Controversy about the expression of BCRP mRNA in human pluripotent stem cells has been encountered, where Zeng et al.,16 reported that these cells were less resistant to certain cytotoxic chemicals due to BCRP expression. However, with more sensitive techniques Sarkadi et al.,17 suggested that BCRP expression was at a relatively high level in the human undifferentiated stem cells, which highlights its role in protecting this valuable stem cells from the damage caused by toxins, drugs or hypoxia.
The present work did not conceal a significant difference in BCRP mRNA expression as regard the early treatment response nor to the respect of DFS of the patients. Our results were consistent with Abbott et al.,8 and Suvannasankhaet al.,9.
Furthermore, Uggla et al.,11 could not find a difference between treatment AML responders and non-responders patients as regards BCRP expression, but in the group of responding patients, those with uppermost BCRP mRNA expression showed significantly shorter overall survival. On the contrary, the study of Nasilowska-Adamska et al.,13 found that, in a univariate analysis, the BCRP expression was associated with higher early relapse rate and significantly influenced the disease free survival in AML. Also van den Heuvel-Eibrink et al.,12 reported that BCRP expression was frequently up regulated in patients with relapsed AML. In addition, high BCRP expression level in AML patients has been associated with a relapsed or refractory state, lower complete response and shorter survival rates10,18. Damiani et al.,7,19 reported the same finding and stated that there was an up regulation in BCRP protein at relapsed AML samples when compared to newly diagnosed ones and it can identify AML patients with poor outcome even after stem cell transplantation.
As the biology of BCRP gene expression and its role in AML is much more complicated than in cell line models8, our study could not find a clear association between BCRP overexpression in adult AML cases and its possible contribution as a molecular predictor to the response of therapy.
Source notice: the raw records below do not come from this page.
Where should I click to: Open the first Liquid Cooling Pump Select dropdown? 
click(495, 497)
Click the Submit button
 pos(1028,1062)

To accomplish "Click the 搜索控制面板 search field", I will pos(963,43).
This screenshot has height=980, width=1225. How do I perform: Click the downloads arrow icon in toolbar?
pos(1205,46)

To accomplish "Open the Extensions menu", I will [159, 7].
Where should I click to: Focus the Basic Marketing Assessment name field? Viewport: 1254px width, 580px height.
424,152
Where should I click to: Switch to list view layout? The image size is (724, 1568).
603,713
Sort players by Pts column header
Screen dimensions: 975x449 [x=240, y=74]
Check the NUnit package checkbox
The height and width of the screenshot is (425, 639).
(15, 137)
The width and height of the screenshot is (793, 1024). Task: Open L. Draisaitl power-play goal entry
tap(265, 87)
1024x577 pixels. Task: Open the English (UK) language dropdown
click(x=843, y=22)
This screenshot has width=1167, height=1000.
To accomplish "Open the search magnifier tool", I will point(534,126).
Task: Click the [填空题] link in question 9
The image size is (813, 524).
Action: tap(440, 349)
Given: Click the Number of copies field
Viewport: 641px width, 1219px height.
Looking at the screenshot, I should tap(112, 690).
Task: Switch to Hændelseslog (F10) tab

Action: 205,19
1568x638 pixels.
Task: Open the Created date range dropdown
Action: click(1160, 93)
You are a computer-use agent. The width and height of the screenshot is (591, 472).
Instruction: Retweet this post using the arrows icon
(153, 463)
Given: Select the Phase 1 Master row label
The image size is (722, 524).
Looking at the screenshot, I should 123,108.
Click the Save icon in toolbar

This could be attributed to the discordance between BCRP mRNA overexpression and subsequent translation into a functioning trans-membrane protein in a malignant and genetically complex disease such as AML20. Furthermore underlying genetic polymorphisms of the BCRP gene, as a part of the genetic heterogeneity in AML, could affect the expression levels with subsequent influence on the disease progression6 multiple genetic, together with heterogeneous functional proteins, interactions need to be clarified in AML.
In order to better understand the clinical role of BCRP in AML, we recommend the estimation of the BCRP expression in a bigger cohort of AML patients, study genetic polymorphisms that could affect the expression levels, standardize several factors including patient selection, used chemotherapeutic drugs and development of consensus recommendations for BCRP detection. Moreover, longer follow up period will clarify the possible influence of BCRP expression on DFS and overall survival of the disease.
Conflict of interest
The authors declare that they have no conflict of interest.